BACA JUGA: #CerpenSukabumi: Ash Lee Soon
“Aku tahu, aku tidak akan melakukan kesalahan lagi kali ini,” ucap Alice, wajahnya menunduk. Ia menghela napas dalam, mencoba menenangkan diri.
“Bagus,” Baboon berkata seraya menepuk tangannya tiga kali. “Sekarang, kita akan membahas detailnya di lab Einstein. Kami tunggu kalian di sana.” Baboon, Fang, Nerd dan Einstein bangun dari tempat duduknya dan beranjak pergi. Hanya tinggal empat orang yang tersisa di dalam ruangan itu: Grace, Alice, Brian dan Kevin.
Brian berjalan mendekati Grace, lalu menyodorkan tangannya untuk berjabat tangan. “Selamat bergabung dengan kami. Semoga kita bisa bekerja sama,” ucapnya seraya tersenyum.
Grace menyambut uluran tangan itu, dan balas tersenyum. “Mohon bantuannya,” ucapnya tulus.
Kevin ikut mendekat dan berjabat tangan. Alice terlihat tidak peduli, ia memalingkan wajahnya dan berjalan menjauh. Namun Grace menyusul, lalu menepuk pundaknya.
“Aku tidak tahu apa yang terjadi pada kalian di masa lalu. Yang pasti, aku ingin kita bekerja sama. Aku yakin kita memiliki tujuan dengan jalan yang sama. Kau pernah memimpin tim ini, aku yakin kau memiliki banyak pengalaman dalam strategi. Karena itu, aku mohon bantuanmu,” ujar Grace mengulurkan tangannya.
Alice nampak ragu, ia melihat ke arah Brian dan Kevin, hingga akhirnya Alice menyambut uluran tangan Grace. “Baiklah. Kita bekerja sama, kapten,” ucap Alice seraya tersenyum.

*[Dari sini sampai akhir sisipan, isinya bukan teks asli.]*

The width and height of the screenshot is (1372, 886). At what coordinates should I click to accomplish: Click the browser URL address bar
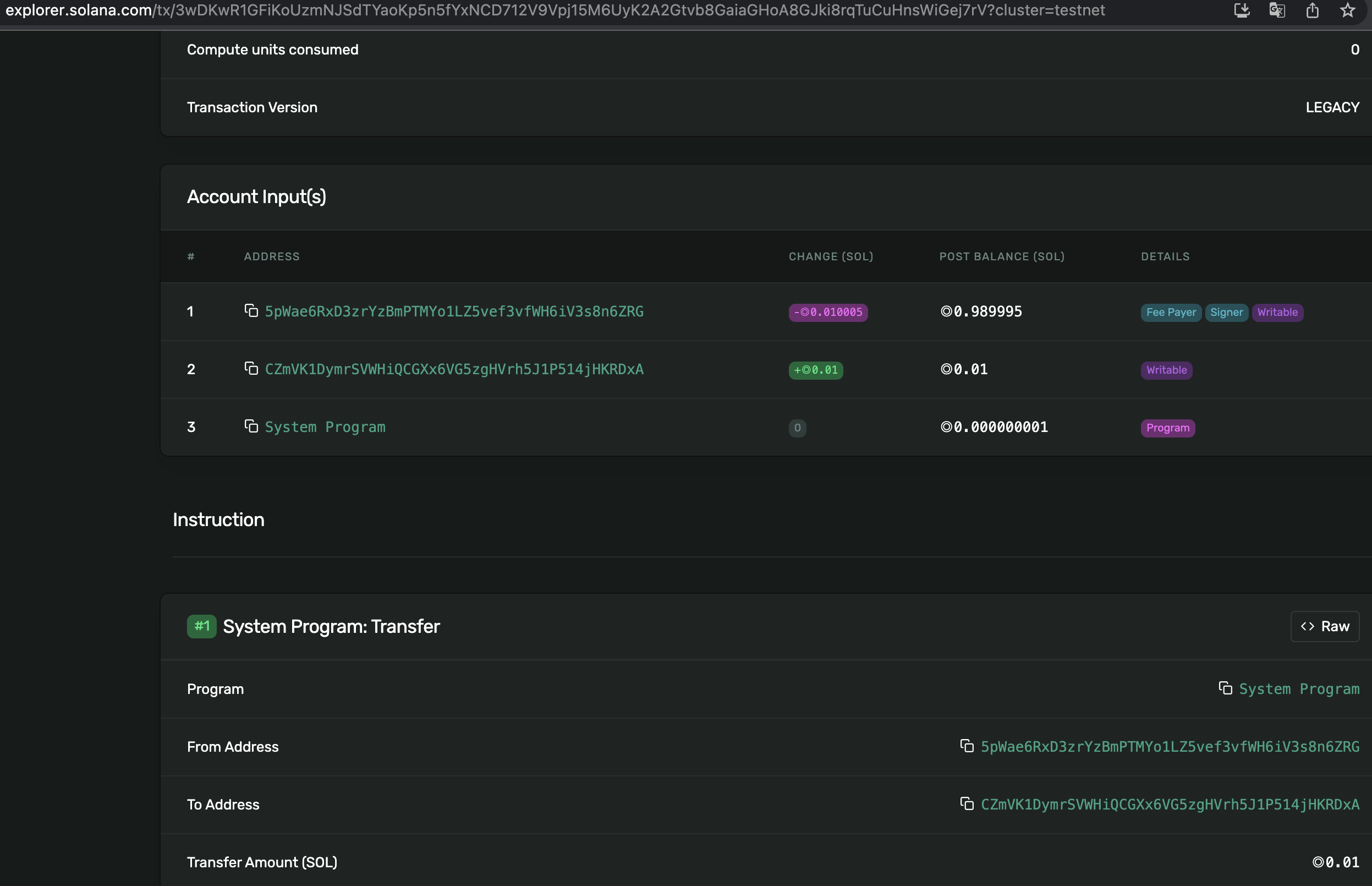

Grace merasa puas. Mereka berjalan menuju lab Einstein beriringan, kekakuan mulai mencair. Namun sesuatu yang besar telah menunggu mereka.
***
Di suatu tempat, di markas Shadow, Si Pria bertato ular alias Anonymous memainkan sebilah pisau di tangan kanannya, matanya menatap foto sesosok wanita yang tertancap di sebuah papan besar yang berisi puluhan foto lainnya. Ia terus memandangi sosok di dalamnya dengan tatapan marah.
“Kali ini, semua akan berakhir, Brigith!” Anonymous melemparkan pisau itu hingga menancap di bagian tengah foto itu. Ia mengerang keras, meraung laksana seekor harimau yang sedang marah. Di papan itu, tepat di tempat pisau itu menancap, terlihat gambar sosok Grace yang sedang mengenakan jas putihnya tersenyum menatap ke arah kamera. Sepertinya Anonymous menyadari satu hal, Grace adalah ancaman untuknya.